Debugging node issues

This page explains how to debug node issues using a suite of preinstalled debugging tools.

Overview

Each GKE On-Prem cluster you create is composed of several nodes. Each GKE On-Prem node includes a distribution of CoreOS' toolbox, a shell script that unpacks and runs a debugging container, debug-toolbox. debug-toolbox is a container image that includes several useful debugging tools.

If you encounter issues with a specific node, you can attempt debugging by connecting to the affected node, run the toolbox script to unpack and run the debug-toolbox container, and run the tools included in the container.

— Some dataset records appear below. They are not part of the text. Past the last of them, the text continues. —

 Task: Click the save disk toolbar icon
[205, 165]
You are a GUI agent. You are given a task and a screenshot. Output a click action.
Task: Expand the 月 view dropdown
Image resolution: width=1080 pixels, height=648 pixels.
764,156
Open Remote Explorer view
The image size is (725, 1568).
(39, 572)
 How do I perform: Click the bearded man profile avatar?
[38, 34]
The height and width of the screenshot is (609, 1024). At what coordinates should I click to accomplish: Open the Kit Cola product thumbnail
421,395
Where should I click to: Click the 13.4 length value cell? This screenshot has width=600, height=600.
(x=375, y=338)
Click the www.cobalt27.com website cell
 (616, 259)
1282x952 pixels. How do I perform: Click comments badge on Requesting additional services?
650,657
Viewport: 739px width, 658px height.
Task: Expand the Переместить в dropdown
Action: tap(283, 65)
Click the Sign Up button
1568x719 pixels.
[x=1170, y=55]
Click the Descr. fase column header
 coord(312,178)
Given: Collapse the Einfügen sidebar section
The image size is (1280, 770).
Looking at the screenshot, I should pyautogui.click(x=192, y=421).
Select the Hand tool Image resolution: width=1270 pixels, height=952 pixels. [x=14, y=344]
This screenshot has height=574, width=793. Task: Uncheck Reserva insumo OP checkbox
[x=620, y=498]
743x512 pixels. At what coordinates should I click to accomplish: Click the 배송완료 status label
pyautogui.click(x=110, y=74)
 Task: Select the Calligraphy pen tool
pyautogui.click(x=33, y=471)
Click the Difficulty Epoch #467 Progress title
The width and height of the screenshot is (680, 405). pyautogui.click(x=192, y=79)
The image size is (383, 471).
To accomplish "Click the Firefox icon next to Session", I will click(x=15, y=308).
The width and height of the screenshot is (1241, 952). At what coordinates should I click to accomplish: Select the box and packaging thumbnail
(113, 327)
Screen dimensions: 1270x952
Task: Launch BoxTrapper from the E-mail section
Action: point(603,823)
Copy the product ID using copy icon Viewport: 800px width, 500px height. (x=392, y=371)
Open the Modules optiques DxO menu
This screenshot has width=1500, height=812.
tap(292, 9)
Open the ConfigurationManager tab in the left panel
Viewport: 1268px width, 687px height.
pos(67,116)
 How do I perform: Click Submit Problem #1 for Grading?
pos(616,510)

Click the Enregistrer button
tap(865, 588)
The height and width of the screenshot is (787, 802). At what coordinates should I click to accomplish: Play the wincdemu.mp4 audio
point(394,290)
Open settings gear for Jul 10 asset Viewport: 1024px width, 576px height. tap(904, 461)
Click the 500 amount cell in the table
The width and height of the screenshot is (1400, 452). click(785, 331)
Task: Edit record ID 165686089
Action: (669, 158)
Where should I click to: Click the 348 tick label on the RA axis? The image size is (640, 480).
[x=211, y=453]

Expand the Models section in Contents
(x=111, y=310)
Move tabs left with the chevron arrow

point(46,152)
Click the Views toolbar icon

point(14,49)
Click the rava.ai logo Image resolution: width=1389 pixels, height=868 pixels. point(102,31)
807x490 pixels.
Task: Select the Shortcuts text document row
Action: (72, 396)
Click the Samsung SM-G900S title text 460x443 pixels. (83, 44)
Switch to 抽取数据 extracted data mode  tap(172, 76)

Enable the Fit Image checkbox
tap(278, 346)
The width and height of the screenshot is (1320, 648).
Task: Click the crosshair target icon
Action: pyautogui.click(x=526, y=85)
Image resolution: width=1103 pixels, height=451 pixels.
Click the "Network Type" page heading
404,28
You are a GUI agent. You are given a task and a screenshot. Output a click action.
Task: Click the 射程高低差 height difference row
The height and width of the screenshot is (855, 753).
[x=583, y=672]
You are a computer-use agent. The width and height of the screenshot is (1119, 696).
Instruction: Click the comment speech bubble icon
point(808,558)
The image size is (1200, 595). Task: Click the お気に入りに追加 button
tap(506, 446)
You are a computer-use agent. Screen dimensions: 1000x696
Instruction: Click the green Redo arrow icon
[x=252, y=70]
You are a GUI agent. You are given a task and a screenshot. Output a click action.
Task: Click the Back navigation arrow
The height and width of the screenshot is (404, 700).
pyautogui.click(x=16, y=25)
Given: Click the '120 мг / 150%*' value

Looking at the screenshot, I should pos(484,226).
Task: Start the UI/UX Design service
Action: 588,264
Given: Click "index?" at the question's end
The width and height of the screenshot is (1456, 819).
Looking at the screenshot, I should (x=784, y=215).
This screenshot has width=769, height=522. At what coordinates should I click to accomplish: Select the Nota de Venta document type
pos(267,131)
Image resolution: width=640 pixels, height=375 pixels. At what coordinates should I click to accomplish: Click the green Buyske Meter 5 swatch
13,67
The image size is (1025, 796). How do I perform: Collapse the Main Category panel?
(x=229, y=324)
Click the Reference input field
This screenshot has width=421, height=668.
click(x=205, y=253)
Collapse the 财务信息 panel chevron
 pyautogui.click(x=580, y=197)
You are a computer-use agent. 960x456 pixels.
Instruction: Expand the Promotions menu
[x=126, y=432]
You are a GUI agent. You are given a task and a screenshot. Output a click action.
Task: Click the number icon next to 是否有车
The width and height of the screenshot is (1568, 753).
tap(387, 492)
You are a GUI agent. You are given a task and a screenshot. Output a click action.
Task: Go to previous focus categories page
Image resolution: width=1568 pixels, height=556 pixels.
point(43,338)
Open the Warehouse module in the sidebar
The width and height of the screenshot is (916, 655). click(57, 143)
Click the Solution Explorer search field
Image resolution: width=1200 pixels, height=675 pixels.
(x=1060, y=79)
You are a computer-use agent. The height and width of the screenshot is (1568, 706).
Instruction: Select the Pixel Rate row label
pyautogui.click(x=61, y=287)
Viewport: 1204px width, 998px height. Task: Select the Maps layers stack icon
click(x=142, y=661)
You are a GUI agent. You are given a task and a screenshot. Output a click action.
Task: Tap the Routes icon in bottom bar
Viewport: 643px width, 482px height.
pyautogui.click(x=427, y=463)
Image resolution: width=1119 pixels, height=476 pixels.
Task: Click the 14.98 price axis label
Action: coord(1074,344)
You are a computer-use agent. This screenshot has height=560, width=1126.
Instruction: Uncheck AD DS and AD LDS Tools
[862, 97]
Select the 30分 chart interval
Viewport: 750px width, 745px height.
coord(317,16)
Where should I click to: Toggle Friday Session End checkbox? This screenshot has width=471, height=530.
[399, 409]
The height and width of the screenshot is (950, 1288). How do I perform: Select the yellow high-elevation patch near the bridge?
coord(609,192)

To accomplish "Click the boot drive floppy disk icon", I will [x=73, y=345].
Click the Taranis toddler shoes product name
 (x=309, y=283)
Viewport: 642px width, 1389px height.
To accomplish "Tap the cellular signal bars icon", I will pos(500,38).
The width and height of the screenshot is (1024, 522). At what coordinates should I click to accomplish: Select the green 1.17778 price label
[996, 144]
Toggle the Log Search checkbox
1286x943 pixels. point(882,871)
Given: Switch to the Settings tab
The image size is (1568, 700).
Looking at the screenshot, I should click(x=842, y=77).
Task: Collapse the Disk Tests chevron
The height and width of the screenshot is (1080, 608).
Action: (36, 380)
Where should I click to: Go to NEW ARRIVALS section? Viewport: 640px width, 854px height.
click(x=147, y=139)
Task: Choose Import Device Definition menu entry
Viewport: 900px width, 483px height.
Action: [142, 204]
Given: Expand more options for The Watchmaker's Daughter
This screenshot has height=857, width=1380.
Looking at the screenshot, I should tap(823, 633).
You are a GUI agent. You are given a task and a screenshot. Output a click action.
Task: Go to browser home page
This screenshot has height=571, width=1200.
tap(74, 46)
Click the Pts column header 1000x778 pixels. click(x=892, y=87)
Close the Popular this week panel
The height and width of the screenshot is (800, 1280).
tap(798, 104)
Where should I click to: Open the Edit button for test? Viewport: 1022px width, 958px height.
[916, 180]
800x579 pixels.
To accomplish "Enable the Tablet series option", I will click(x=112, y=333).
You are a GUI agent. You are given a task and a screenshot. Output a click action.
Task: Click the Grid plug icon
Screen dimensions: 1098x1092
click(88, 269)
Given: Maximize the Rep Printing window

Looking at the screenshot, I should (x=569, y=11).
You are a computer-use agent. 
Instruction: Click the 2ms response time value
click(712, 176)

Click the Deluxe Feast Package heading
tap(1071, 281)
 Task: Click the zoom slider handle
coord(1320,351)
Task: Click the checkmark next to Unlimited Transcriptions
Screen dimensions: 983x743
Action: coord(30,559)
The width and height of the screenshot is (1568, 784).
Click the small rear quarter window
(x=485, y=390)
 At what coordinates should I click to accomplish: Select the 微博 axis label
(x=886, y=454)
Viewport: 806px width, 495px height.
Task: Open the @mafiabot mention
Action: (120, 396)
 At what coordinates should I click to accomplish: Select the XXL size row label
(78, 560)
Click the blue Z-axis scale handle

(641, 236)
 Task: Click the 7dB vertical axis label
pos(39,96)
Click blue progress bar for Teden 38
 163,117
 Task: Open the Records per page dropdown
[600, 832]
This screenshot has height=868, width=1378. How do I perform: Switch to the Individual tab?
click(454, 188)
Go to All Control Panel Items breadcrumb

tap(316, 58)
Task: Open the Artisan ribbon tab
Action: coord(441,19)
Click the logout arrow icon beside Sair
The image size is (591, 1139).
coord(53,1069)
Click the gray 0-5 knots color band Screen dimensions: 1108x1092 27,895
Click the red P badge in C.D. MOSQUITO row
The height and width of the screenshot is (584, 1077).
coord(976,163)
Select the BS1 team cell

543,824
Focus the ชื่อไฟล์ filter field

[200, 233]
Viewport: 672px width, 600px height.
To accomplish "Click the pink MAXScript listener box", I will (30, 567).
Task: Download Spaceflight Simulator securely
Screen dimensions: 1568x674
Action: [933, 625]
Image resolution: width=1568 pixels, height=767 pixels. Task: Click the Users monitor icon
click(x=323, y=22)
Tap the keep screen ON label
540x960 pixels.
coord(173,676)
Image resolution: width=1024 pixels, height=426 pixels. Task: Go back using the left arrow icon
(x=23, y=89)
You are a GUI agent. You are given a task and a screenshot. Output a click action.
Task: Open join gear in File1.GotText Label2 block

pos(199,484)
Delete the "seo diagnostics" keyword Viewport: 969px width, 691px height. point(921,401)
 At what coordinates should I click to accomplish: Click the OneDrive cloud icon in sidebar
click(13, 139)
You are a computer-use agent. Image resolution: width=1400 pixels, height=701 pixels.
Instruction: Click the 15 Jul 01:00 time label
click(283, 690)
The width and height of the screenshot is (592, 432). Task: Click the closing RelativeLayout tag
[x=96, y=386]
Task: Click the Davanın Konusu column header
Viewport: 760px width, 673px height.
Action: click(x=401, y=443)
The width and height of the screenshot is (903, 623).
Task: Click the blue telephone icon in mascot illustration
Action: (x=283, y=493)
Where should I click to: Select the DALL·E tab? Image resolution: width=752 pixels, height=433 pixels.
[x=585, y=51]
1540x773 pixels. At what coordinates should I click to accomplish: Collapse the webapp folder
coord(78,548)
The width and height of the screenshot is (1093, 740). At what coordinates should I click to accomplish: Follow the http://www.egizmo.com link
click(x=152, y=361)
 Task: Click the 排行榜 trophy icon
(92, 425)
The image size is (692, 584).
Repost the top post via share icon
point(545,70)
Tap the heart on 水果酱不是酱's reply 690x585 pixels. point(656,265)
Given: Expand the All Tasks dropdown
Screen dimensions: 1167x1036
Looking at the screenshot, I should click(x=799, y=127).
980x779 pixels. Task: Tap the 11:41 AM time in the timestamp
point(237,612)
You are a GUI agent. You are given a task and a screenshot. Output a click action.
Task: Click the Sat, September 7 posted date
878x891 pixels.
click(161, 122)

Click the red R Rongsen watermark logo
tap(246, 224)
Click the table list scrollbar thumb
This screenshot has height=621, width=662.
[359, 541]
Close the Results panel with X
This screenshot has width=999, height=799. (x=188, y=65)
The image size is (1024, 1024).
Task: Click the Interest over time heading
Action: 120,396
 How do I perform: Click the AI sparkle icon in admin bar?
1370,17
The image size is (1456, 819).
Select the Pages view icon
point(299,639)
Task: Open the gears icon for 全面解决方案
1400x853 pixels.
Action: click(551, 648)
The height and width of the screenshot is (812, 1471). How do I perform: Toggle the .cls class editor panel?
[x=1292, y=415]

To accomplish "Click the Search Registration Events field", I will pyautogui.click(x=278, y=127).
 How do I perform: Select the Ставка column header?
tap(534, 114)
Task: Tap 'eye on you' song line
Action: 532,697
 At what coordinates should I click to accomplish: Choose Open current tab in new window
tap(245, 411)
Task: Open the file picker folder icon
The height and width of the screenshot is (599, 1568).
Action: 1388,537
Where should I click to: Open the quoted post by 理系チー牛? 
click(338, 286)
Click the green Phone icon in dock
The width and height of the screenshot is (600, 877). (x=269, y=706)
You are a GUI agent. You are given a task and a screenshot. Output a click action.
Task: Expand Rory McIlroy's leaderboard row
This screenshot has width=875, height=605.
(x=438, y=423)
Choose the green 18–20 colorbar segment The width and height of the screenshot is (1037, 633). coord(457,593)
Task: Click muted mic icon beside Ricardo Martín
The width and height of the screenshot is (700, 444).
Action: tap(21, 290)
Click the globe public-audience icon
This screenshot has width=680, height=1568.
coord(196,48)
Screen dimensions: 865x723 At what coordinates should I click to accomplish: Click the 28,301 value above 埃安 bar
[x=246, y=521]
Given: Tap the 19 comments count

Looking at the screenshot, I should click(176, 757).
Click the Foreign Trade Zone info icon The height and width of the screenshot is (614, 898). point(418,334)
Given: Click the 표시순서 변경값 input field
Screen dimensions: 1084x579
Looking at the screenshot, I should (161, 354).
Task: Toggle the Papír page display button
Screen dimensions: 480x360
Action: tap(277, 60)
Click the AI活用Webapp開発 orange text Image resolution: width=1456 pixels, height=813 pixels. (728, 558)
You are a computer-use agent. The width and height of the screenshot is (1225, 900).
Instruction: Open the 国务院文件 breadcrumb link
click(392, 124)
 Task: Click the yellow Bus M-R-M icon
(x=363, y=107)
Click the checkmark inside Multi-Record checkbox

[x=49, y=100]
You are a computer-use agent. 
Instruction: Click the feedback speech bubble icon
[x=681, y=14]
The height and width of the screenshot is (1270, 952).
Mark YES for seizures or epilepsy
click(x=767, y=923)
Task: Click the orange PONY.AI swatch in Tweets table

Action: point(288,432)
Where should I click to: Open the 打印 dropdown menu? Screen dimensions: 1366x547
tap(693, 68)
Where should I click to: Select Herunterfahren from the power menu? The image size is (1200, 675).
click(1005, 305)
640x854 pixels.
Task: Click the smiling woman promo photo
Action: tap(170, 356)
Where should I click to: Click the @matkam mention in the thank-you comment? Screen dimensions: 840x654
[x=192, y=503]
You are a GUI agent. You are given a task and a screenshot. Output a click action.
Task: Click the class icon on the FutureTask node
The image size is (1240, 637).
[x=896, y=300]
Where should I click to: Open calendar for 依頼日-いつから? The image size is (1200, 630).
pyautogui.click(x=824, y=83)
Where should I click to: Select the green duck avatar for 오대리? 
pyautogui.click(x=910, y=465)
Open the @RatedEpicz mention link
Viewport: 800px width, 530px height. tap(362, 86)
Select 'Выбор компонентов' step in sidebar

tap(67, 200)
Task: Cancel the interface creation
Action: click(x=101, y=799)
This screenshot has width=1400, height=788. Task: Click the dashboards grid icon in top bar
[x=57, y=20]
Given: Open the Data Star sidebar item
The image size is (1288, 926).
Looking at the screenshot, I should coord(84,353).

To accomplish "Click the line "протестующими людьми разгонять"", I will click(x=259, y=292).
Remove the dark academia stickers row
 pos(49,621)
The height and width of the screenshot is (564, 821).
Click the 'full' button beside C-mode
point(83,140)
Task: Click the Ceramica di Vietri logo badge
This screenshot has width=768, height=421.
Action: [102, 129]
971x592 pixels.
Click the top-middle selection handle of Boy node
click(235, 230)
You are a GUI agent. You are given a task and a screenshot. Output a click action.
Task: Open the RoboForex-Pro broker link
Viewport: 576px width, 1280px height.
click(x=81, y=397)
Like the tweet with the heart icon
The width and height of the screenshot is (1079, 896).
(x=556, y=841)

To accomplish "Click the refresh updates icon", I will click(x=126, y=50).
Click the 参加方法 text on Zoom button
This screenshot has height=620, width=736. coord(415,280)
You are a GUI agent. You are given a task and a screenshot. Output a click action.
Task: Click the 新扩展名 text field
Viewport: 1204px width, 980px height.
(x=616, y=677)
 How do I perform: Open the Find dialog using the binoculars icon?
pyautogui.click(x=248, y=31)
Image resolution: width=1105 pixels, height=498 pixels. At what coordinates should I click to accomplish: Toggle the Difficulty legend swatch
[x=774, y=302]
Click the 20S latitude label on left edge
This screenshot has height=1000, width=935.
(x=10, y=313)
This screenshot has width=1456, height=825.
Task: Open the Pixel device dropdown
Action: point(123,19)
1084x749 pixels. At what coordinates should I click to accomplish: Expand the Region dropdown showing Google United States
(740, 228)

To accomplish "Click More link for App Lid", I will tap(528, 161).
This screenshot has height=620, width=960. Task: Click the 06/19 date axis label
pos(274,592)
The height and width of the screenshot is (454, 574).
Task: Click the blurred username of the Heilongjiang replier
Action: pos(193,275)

Tools included in debug-toolbox container

The debug-toolbox container runs a Debian base image that includes the following packages:

  • bash
  • curl
  • dnsutils
  • hping3
  • iperf3
  • lsof
  • netcat
  • mtr
  • procps
  • strace
  • tcpdump
  • traceroute
  • util-linux

Since these tools are included in the container, they don't require an internet connection. If you want to install additional debugging tools, you use apt-get, which does require an internet connection.

Using toolbox

  1. SSH into the cluster node.

  2. Run the toolbox command:

    sudo toolbox

    This command starts a debug-toolbox container.

  3. While inside the container, run one of the tools. For example, tcpdump.

  4. When you're finished, exit the container and close the SSH connection to the node.